REQUIREMENTS.
Locate every line below that contains the string "Task", and copy each such line in full.

- - -

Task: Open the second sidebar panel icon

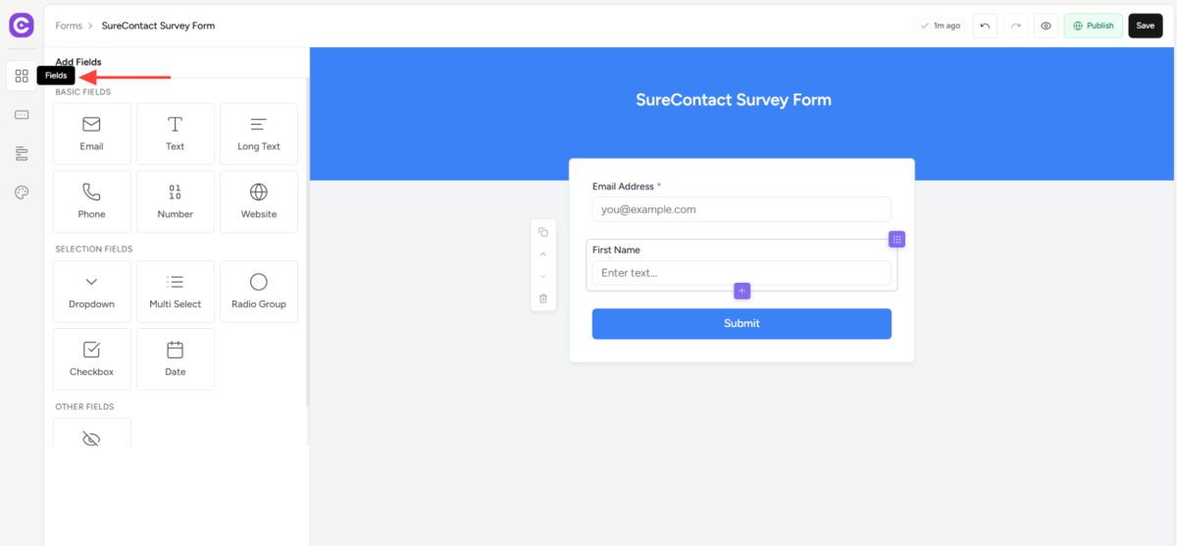Action: click(x=22, y=115)
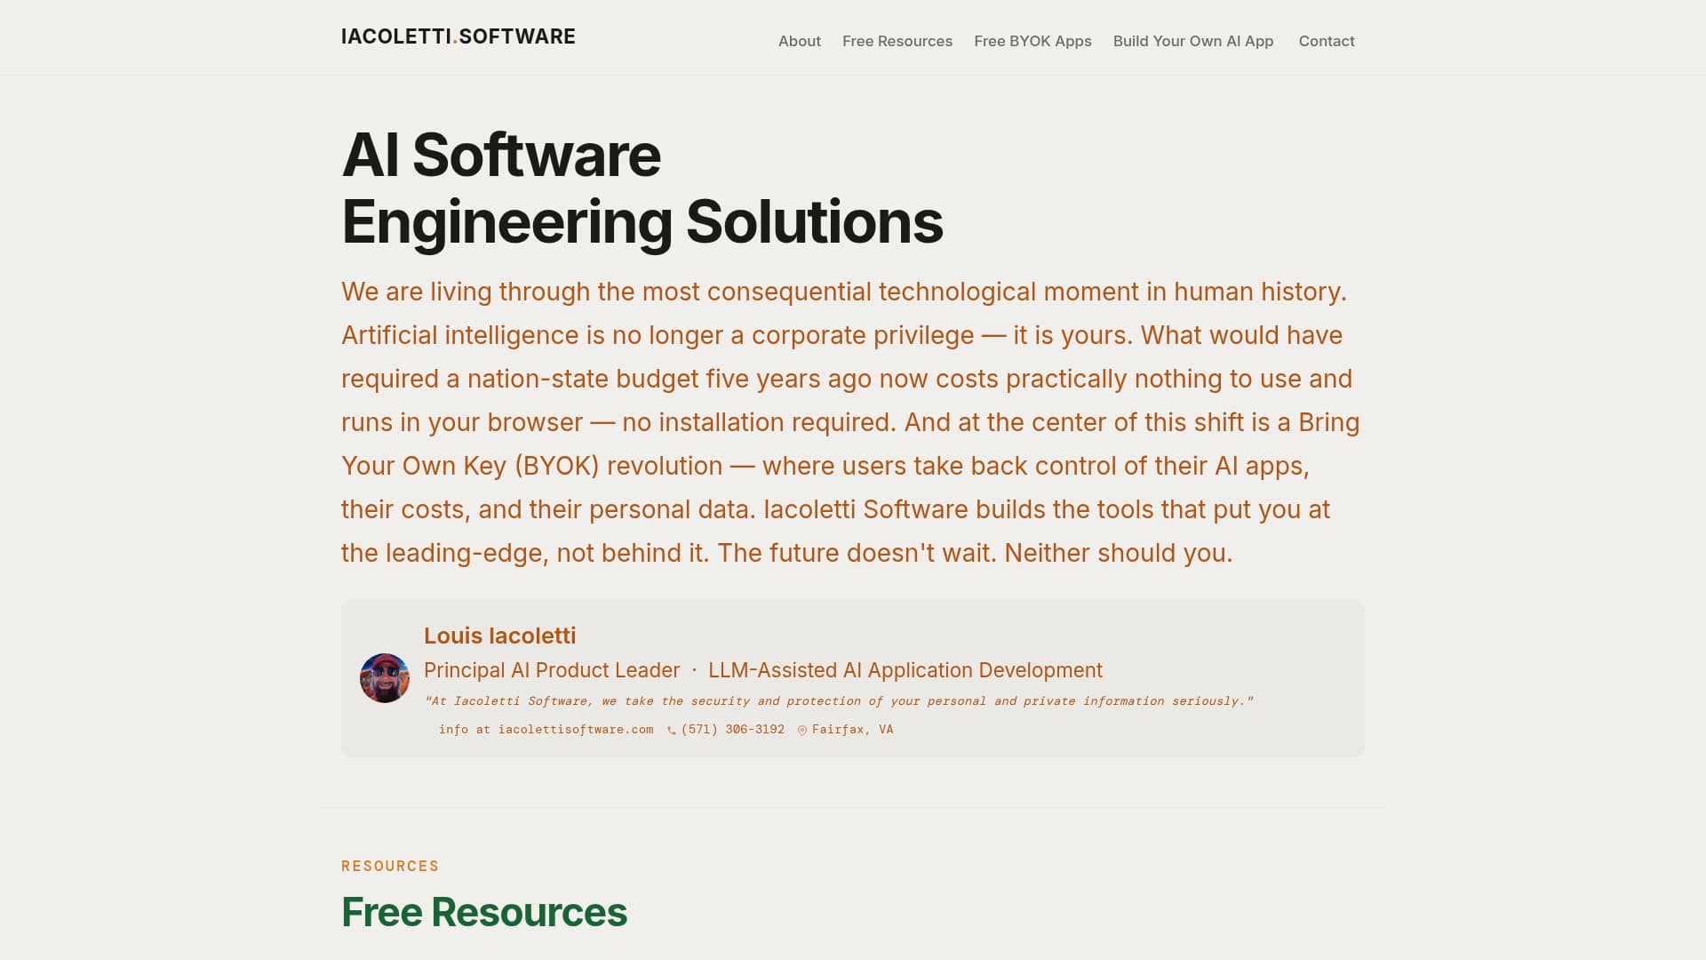Click Fairfax, VA location text

[x=852, y=729]
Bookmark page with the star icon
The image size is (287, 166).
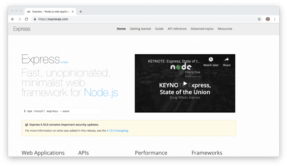pos(259,19)
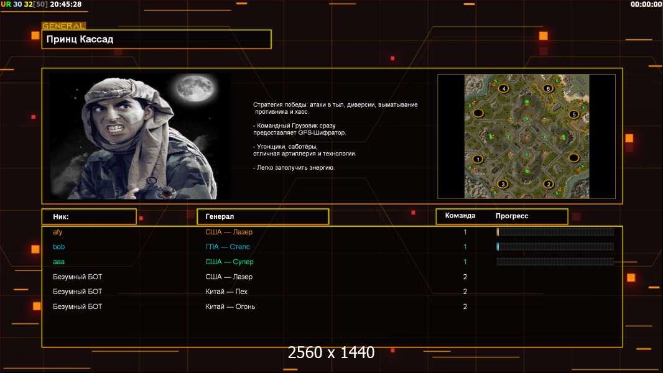Viewport: 663px width, 373px height.
Task: Choose start position 4 on the minimap
Action: click(503, 88)
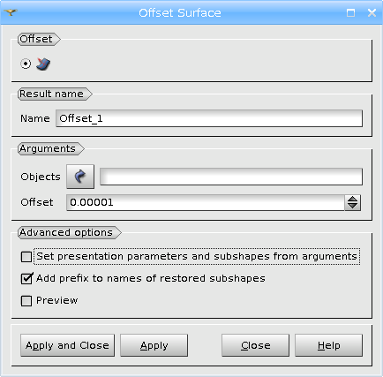Click the Apply and Close button
The image size is (383, 377).
(67, 345)
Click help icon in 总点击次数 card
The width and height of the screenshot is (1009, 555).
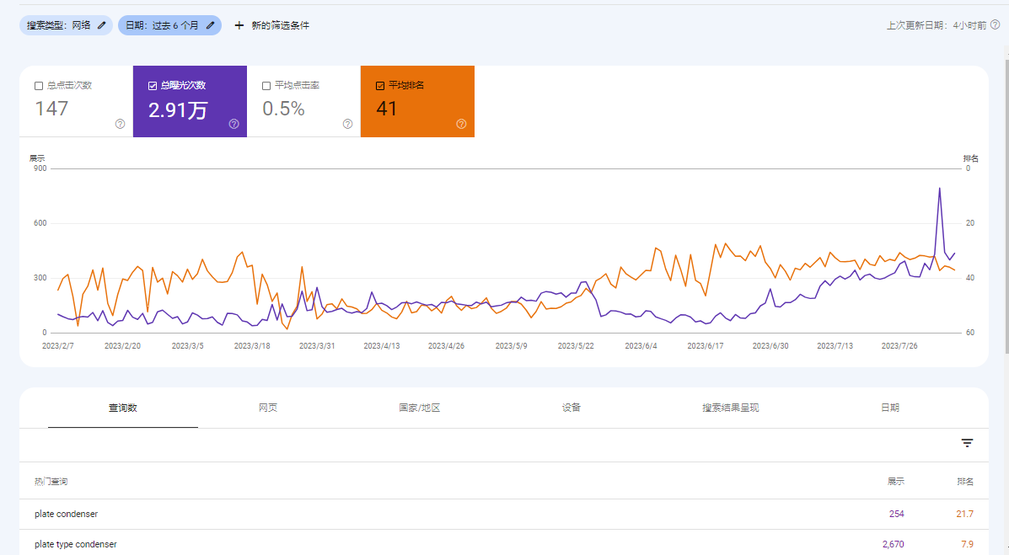[x=120, y=124]
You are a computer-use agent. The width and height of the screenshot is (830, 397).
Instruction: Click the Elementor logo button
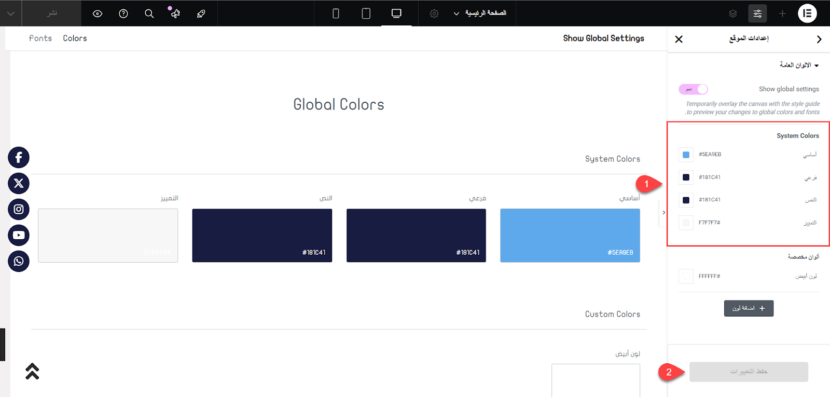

- - -

COMPLETED EXERCISE.
Task: Open the second sidebar panel icon
Task: Choose start position 4 on the minimap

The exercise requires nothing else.